Atas alasan itu, tegas Darmawan, pemerintah harus mengkaji ulang pembangunan pelabuhan yang berlokasi di Kecamatan Tempuran, Karawang tersebut.
"Bahwa lokasinya kebetulan di dekat kawasan industri, namun jalur pelayarannya akan melewati anjungan lepas pantai. Banyak sekali pipa di dasar laut yang berpotensi terganggu," ujarnya.
Ia menyarankan agar lokasi pelabuhan dipindahkan ke tempat lain yang tidak mengganggu keberlangsungan salah satu industri terpenting, sehingga tercapai win-win solution.
Darmawan mengatakan, harusnya pembangunan sektor transportasi dan industri tidak mematikan sektor energi (minyak dan gas), atau pun sebaliknya. Sebab, kedua sektor itu sama pentingnya, terlebih minyak dan gas.
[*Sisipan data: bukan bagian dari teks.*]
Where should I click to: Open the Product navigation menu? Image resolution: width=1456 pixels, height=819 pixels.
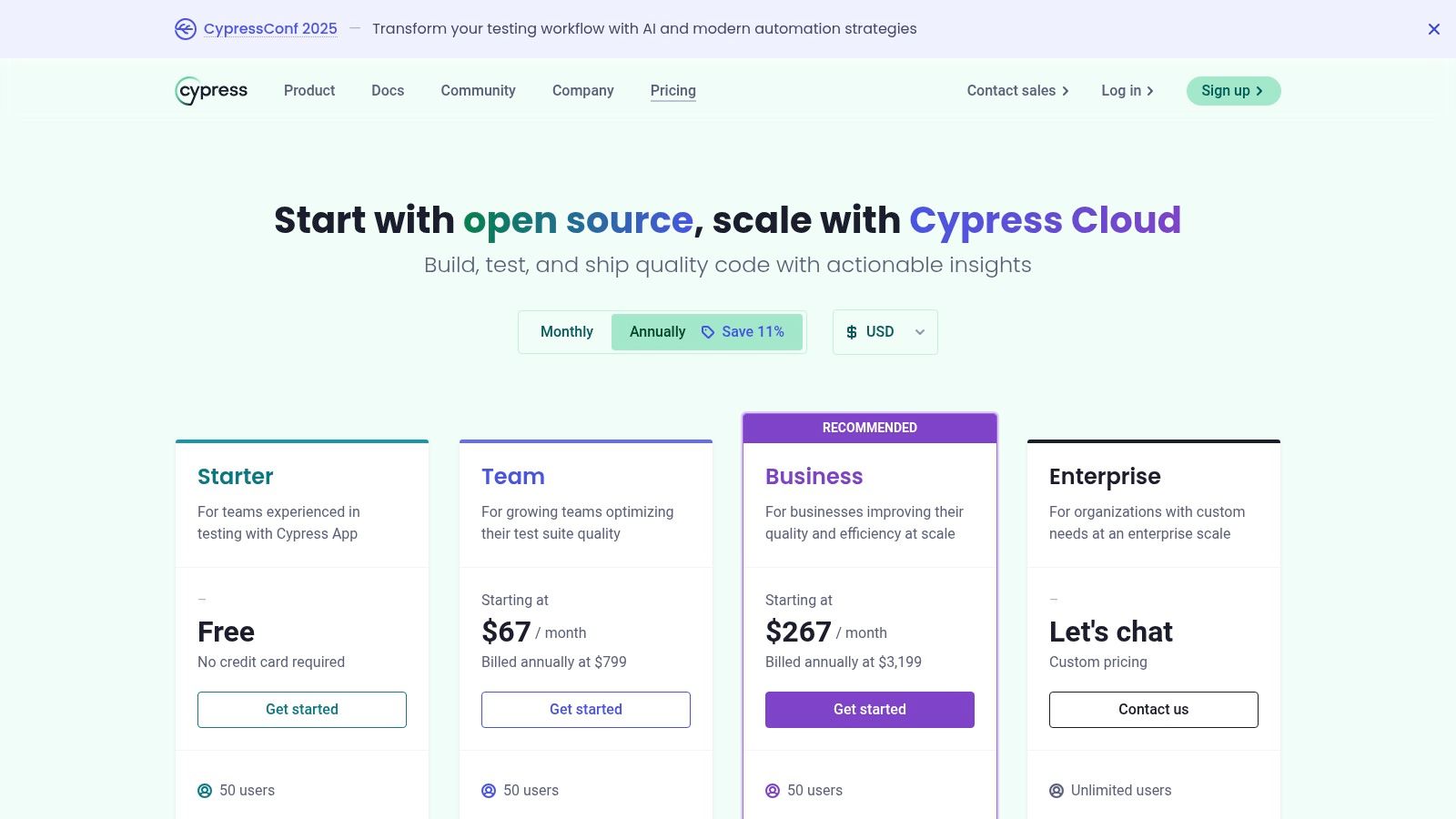click(309, 91)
"Ini membuktikan bahwa perencanaan pembangunan tidak berjalan terintegrasi, sehingga pembangunan di sektor yang satu mematikan sektor lain. Ini kan bagian dari satu rancangan, yang seharusnya terintegrasi dan saling berkomunikasi lintas sektoral dari awal, sehingga tidak terjadi perencanaan pembangunan, apapun namanya, tanpa konsultasi dengan stakeholder di sektor lain. Inilah egoisme sektoral," tuturnya.
Pengamat geopolitik dan ekonomi Dirgo W Purbo sempat menyebutkan, bahwa menurunnya produksi migas akan memaksa Indonesia harus menambah impor, terlebih saat ini produksi nasional hanya mencapai 780 ribu barrel per hari.
"Saat ini jumlah produksi minyak nasional hanya 780 ribu barrel per hari, tidak sampai 800 ribu barrel. Padahal target produksi/lifting minyak bumi Indonesia harusnya mencapai 1 juta barrel per hari," ujarnya.